Era troppo presto per recarsi a Versailles e per fare colazione; probabilmente troppo presto per qualunque cosa, tranne per il suo intimo bisogno di addentrarsi in quella zona di confine tra luce e buio e recarsi laggiù, dove aveva imparato a parlare con il vento e ad affidare i propri pensieri ai raggi del sole o alla pioggia, in base al trascorrere delle stagioni; gli unici elementi in grado di far visita, senza preavviso alcuno, a quella terra al di là del mare, nell'irrazionale desiderio di avere, così facendo, una minima possibilità di comunicare con lui.
Lanciò una rapida occhiata al letto sfatto; le lenzuola aggrovigliate e i cuscini sparsi ovunque, tranne nella posizione in cui avrebbero dovuto trovarsi, erano indici inequivocabili di una notte in cui il sonno era stato bandito da quella stanza.
No, quella decisamente non era stata una buona notte per dormire. Non lo erano da anni ma a differenza di tante altre, la stanchezza, per poche ore - decisamente troppo poche - aveva avuto la meglio anche senza il sussidio delle cantine Jarjayes.
Quando aveva aperto gli occhi nel buio, con la coscienza che ancora faticava ad emergere tra l'inconsapevolezza e il sogno, ammesso che sognasse - non lo ricordava mai - non si era resa immediatamente conto di quanto quello fosse un giorno diverso da tutti gli altri vissuti nell'ultima parte della sua vita.
Poi la realtà era capitombolata all'improvviso e senza remore davanti ai suoi occhi.
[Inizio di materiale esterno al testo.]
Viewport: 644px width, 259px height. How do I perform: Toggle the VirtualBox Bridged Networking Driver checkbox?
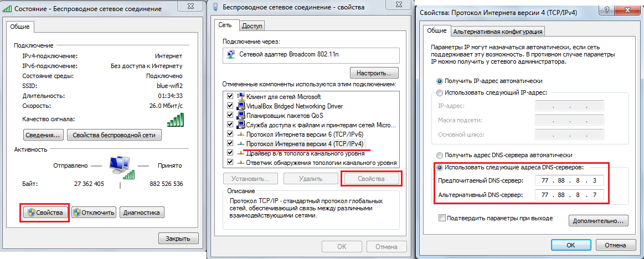tap(230, 106)
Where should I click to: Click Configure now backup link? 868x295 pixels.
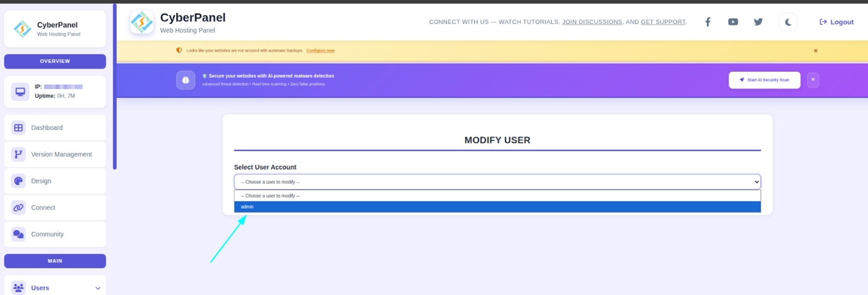coord(320,51)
Lui era tornato.
Si avvicinò alla finestra ponendo una mano sul vetro in un tocco lieve, sfiorandone piano le trasparenze come stesse strofinando un'improbabile lampada magica ad evocare le prestazioni di un genio benevolo che le indicasse la cosa migliore da fare (1)
Erano numerosi i pensieri che si rincorrevano in fretta, talmente tanto da non riuscire ad afferrarne nessuno e ci sarebbero state così tante cose da dire senza, tuttavia, nessuna garanzia che lui le avrebbe volute ascoltare.
E poi il dubbio e il timore di non sapere cosa fosse rimasto dell'Andrè che conosceva in quell'uomo affascinante tornato dall'altra parte del mondo.
Le era sembrato così enigmatico a tratti, quel sorriso e, probabilmente, nascondeva già pensieri e decisioni che non la includevano. E non avrebbe potuto essere diversamente; le loro vite si erano divise, senza preavviso alcuno, sette anni prima. E sette anni erano davvero un'infinità di tempo.
E non sapeva proprio quali sarebbero state le parole giuste per dirgli tutto, per dirgli che lì, senza di lui, non era rimasto molto. Per non parlare poi di quella macchia indelebile che le tingeva il cuore. Non se ne sarebbe mai andata.
Nascose il volto tra le mani premendo sugli occhi con le dita, facendole poi scivolare sulle tempie ad imprimere un lieve massaggio, come servisse ad ordinare i pensieri. Aveva perso il conto delle volte in cui aveva provato ad analizzare ogni frase, ogni parola, per provare a darsi una spegazione.

Lui se ne andrà...
Come può esistere un amore così grande, Andrè? Io non ne avevo idea...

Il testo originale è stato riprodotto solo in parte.